Closed sinchir0 closed 3 years ago
pr_aucが0.90以上だった、nfkb_inhibitor、proteasome_inhibitor、egfr_inhibitor、hmgcr_inhibitor、raf_inhibitorの5つを 特徴量として追加
pr_aucで選定する理由としては、loglossが高いところは1が多いMoAであり それを改善したい。pr_aucが高い特徴量は1である部分を正確に当てられているはずだから。
ベース https://www.kaggle.com/sinchir0/nn-use-train-public#CV-logloss
今回 https://www.kaggle.com/sinchir0/nn-postpred-using-high-auc-col-oof-pred/notebook
結果: CV:0.014410417589767143 → 0.014427004195485853 に悪化
rankgaussかけてなかったから、かけてみる。
Case1にrankgaussを適用
CV:0.01441 → 0.01444 LB : 0.01834 → 0.01834
CVだけ落ちてるから良い方法とは言えなさそう・・・。 rankgaussかけてないときより、CVの悪化具合がひどい。 次はpr_aucの閾値を0.80まで下げてやってみる。

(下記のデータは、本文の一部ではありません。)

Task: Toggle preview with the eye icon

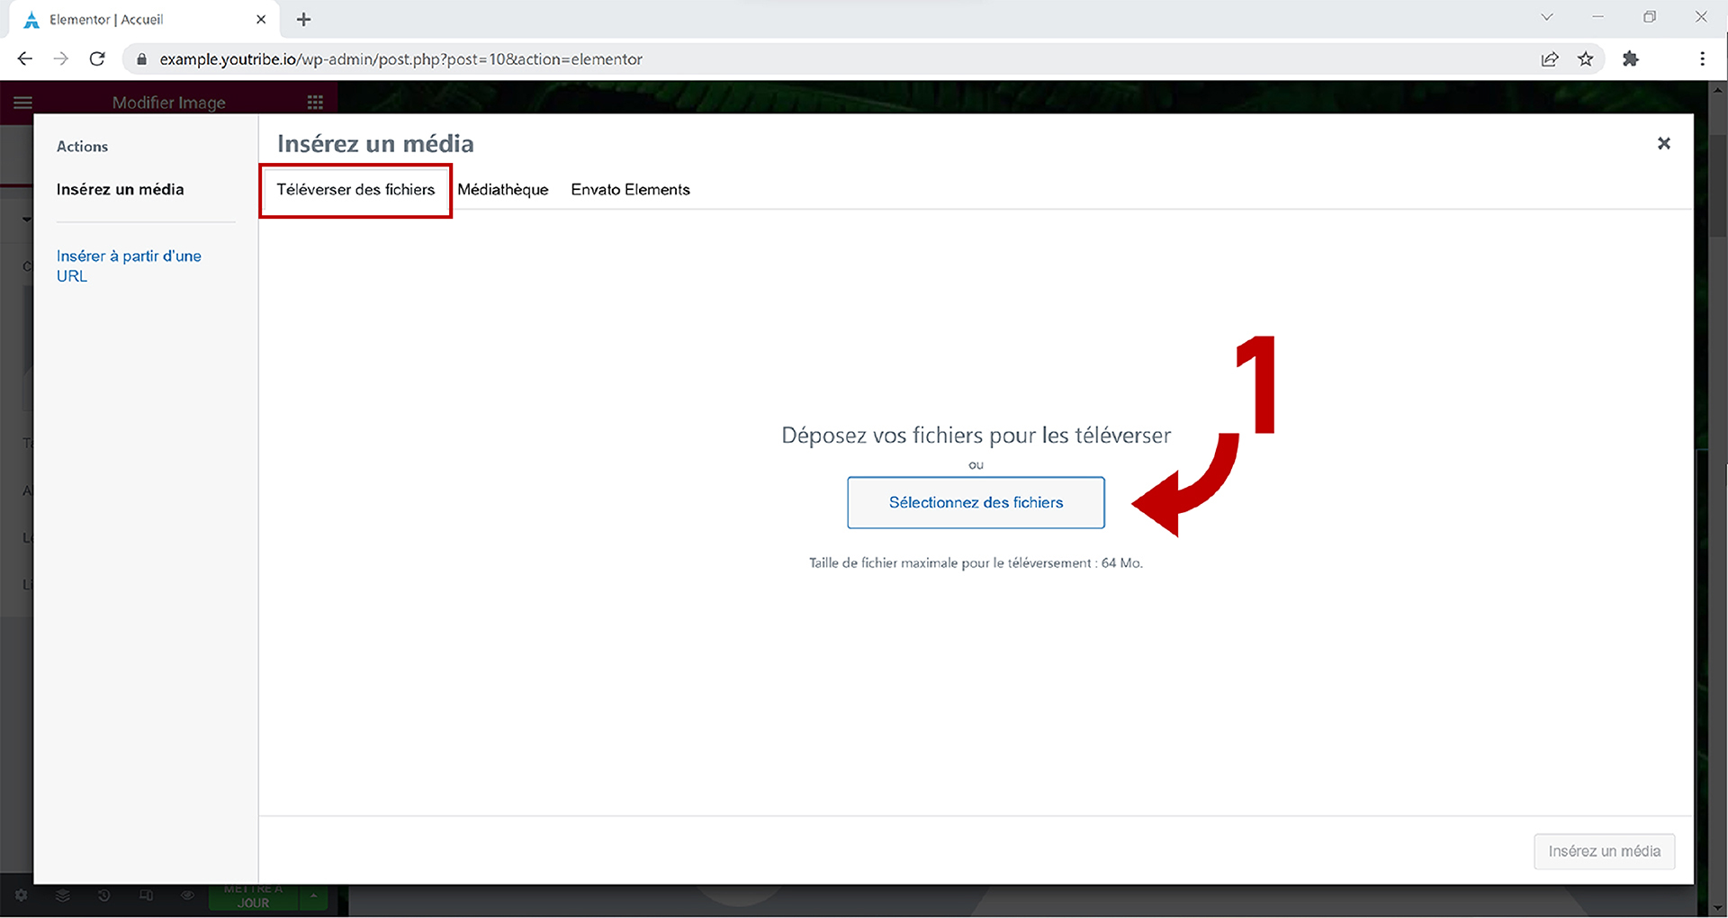Action: (x=187, y=896)
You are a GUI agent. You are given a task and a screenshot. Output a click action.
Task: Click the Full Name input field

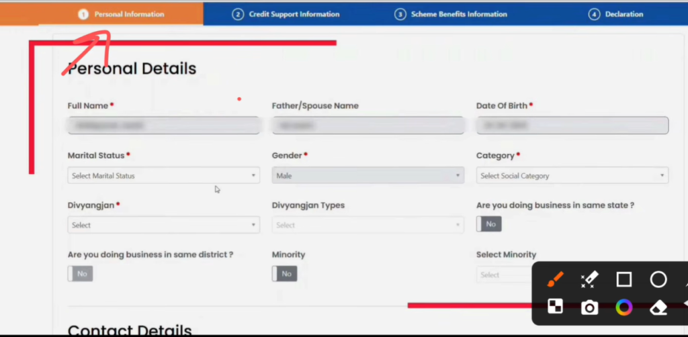click(164, 126)
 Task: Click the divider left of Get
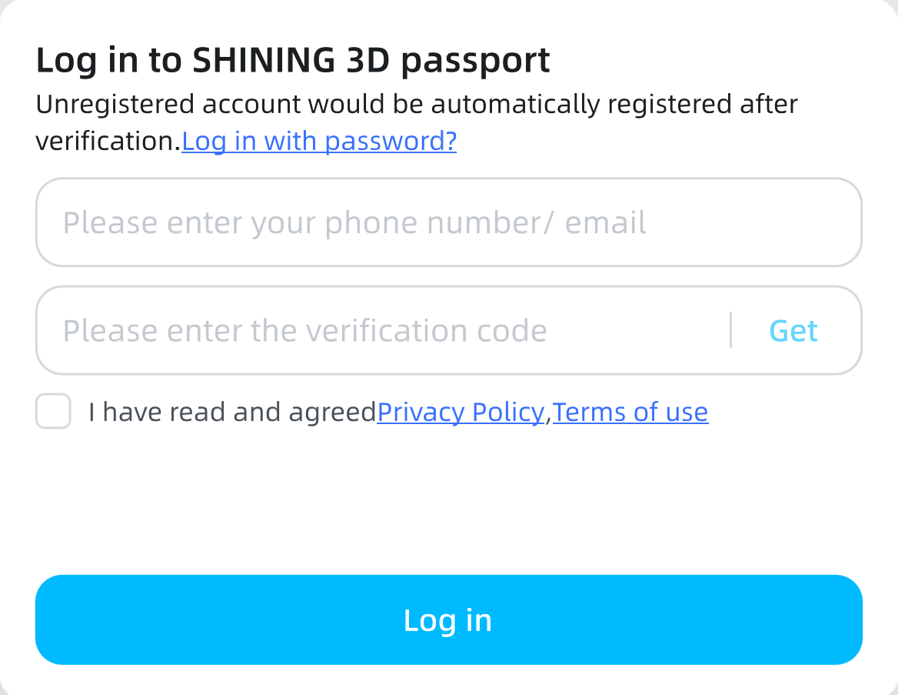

同じ考えで、non-scoredを予測した特徴量追加する方法もあるかな。このNotebookでやっているようだから、やってみる。ついでにFEも真似してみる。https://www.kaggle.com/kushal1506/moa-pretrained-non-scored-targets-as-meta-features/data#This-Notebook-is-an-Updated-version-of-my-previous-kernel-https://www.kaggle.com/kushal1506/moa-pytorch-feature-engineering-0-01846
Case2にpr_aucが0.80以上の特徴量15個を追加。 https://www.kaggle.com/sinchir0/nn-postpred-using-high-auc-col-oof-pred-over0-80/output?scriptVersionId=47508970
CV:0.01444 → 0.01454 LB : 0.01834 → 0.01833 CV悪化のLB改善。うーむ悩む。
ただ、drug idベースでMoAが決まっているから、targetの特徴量を可能な限り使っていく方針は良さげ。 次はnon-scoredを予測した特徴量追加する方法を試してみる。もしくは、pr_aucの区切りなく全特徴量を 使ってみてもいいかもしれない。
targetの特徴量207個全部追加 https://www.kaggle.com/sinchir0/nn-postpred-using-high-auc-col-oof-pred-all/output?scriptVersionId=47559436
CV:0.01454 → 0.01462 LB : 0.01833 → 0.01833 CV悪化のLB変わらず
0しか持ってない列だけ落とす、とかもありかも。
概要
drug idベースでMoAを決めているのであれば、targetの情報をできる限り使う方針が良い気がする。 (同じ考え方ならTarget Encodingも有効かも)
一度予測したresultのcolから、pr_aucが上位のもののoofとpredを出力して、 特徴量として使用してみる。